--- Text segment Enclosed Below ---

In It For The Long Haul: A Dad’s Opinion On Breastfeeding

My name is James, and I fully support the breastfeeding mothers of the world.
“Ahhhh,” you say, “he must live in California.”
Nope. I live in New England.
“Well, then he must be one of those ‘dot-edu’ types: lectures, tweed coats and lettuce leaves all day long.”
Wrong again! I drive an 18-wheeler across all 48 states, and my ever-expanding beltline gives sincere testimony to my love affair with bacon cheeseburgers.
I also adore my wife—which some people might find odd since she is a breastfeeding stay-at-home mom to our four children. There are people who think it’s not possible for a woman to breastfeed her kids and still keep her man happy. A number of years ago, a man named Rabbi Shmuley Boteach wrote a column for Beliefnet saying exactly that. But I’m not interested in what the doubters have to say. What I’d like to do is give you the opinion of a real dad with a real, breastfeeding wife and real, breastfed children.
My wife has fantastic boobs. I love them. I could fill up the rest of this page telling you how I feel about them, but there’s not enough time or room to do the subject justice.
When I first met my wife, her boobs were for my enjoyment. She wore special bras to make them look a certain way…for me. She would wear lacy things on them to make them a sultry sight… for me. When she took them out, she was taking them out…for me. Then came the children.
When our kids were born, both of our roles changed, as well they should. We were still awake at 4 a.m., but instead of a post- Karaoke and beer gathering at Der Waffle House, it was tiptoeing away from a (please, Lord, let him sleep this time) lightly dozing bundle of noise. Our job as parents, above all else, is to provide what we think is the best start in life to our little adults-to-be. If this isn’t your goal as well, then perhaps you should think about doubling up on your contraception.

--- End of Enclosed Text segment ---
--- Records supplied Enclosed Below ---

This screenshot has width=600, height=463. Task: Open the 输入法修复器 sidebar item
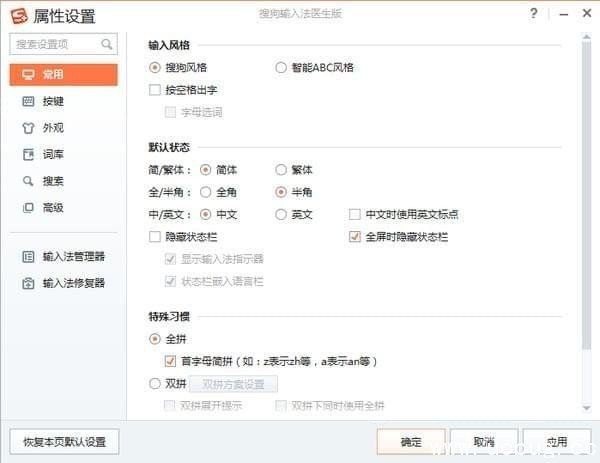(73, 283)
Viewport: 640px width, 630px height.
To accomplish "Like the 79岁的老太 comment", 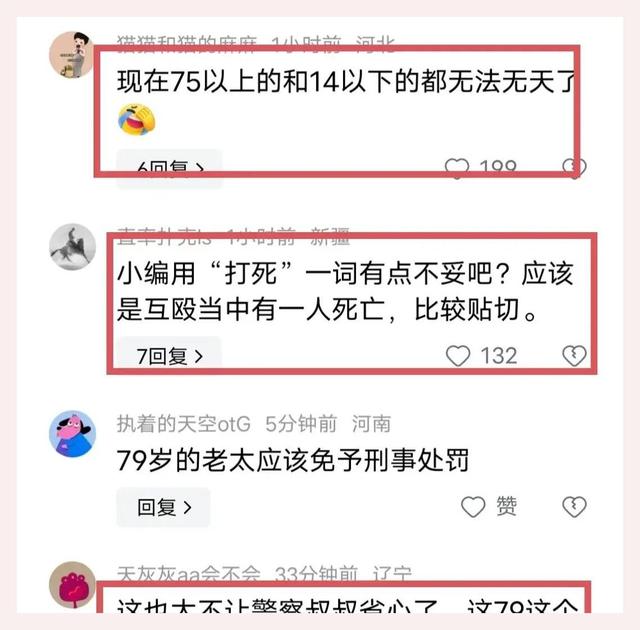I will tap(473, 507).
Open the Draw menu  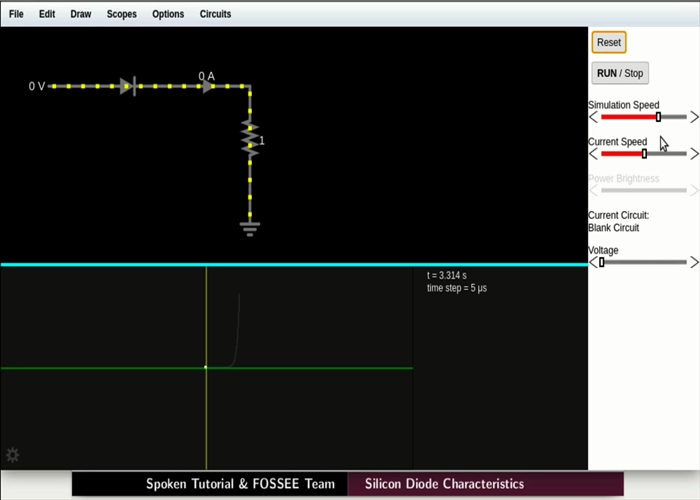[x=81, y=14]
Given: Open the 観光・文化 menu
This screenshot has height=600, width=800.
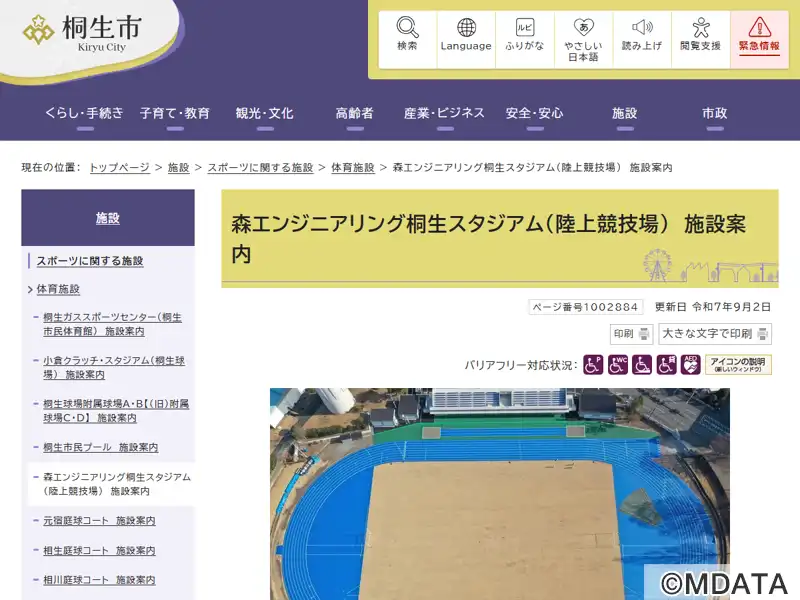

--- End of Enclosed Records supplied ---

• [Description of the task]
Answer these questions about the dad's opinion piece on breastfeeding:
1. In what region does James live?
2. What does James drive for work?
3. Who wrote a column for Beliefnet?

• [Answer]
1. New England
2. An 18-wheeler, across all 48 states
3. Rabbi Shmuley Boteach